> [Supplied entries]
= Beginning of Section =
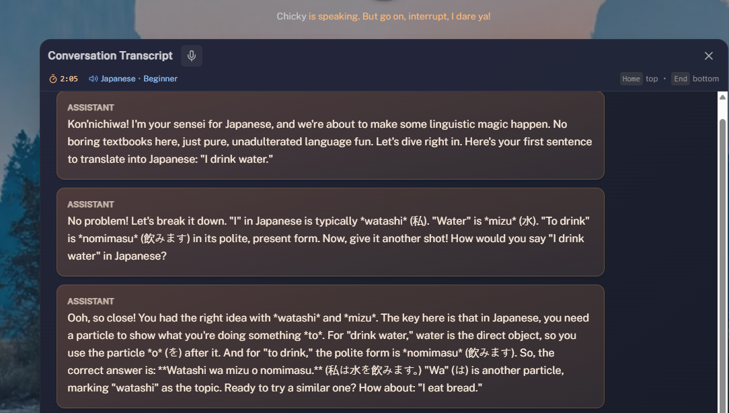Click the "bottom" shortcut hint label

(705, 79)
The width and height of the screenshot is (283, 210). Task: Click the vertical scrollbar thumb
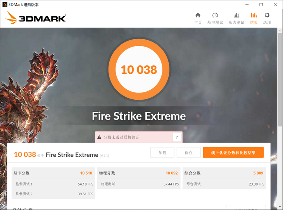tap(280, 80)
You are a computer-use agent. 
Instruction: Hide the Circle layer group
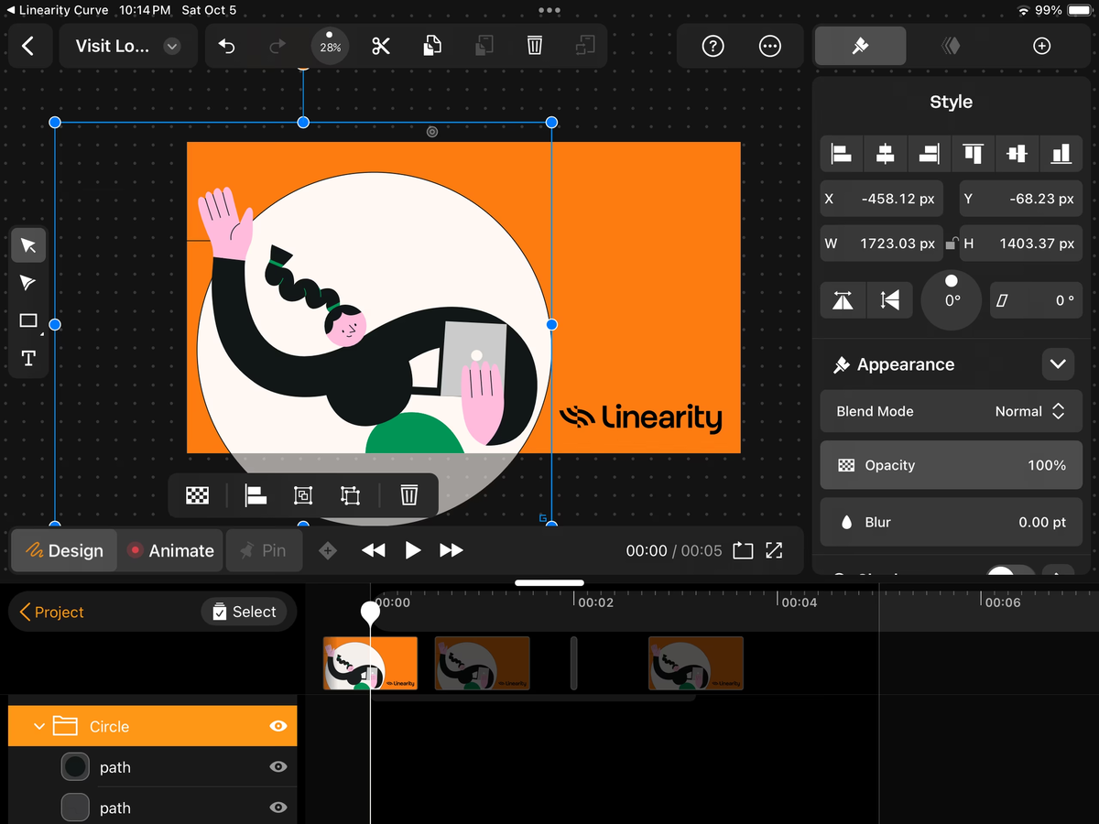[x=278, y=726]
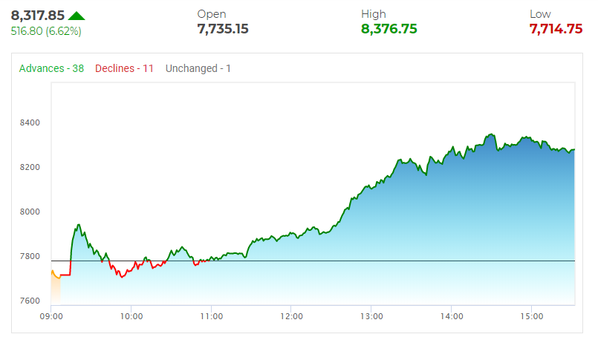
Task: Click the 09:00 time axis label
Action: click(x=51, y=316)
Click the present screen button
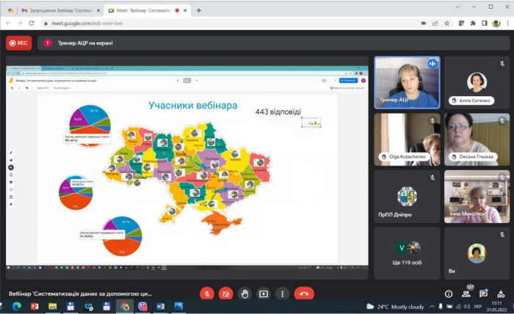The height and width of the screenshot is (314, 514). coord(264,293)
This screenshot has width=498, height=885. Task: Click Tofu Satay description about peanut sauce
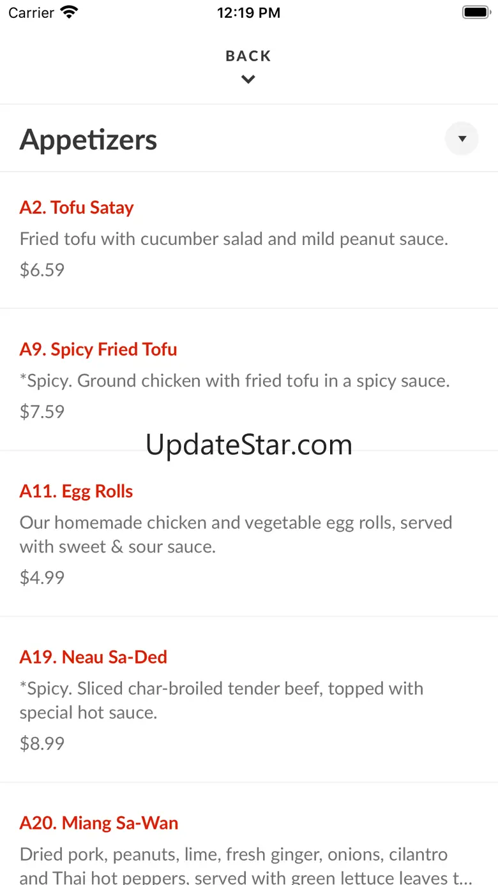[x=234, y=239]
= End of Section =
> [Activity] Give back exactly the lines running from the one that contains "This screenshot has" to the end of the records, including both of those lines and excluding every picture.

> [Solution to the exercise]
This screenshot has width=498, height=885. Task: Click Tofu Satay description about peanut sauce
[x=234, y=239]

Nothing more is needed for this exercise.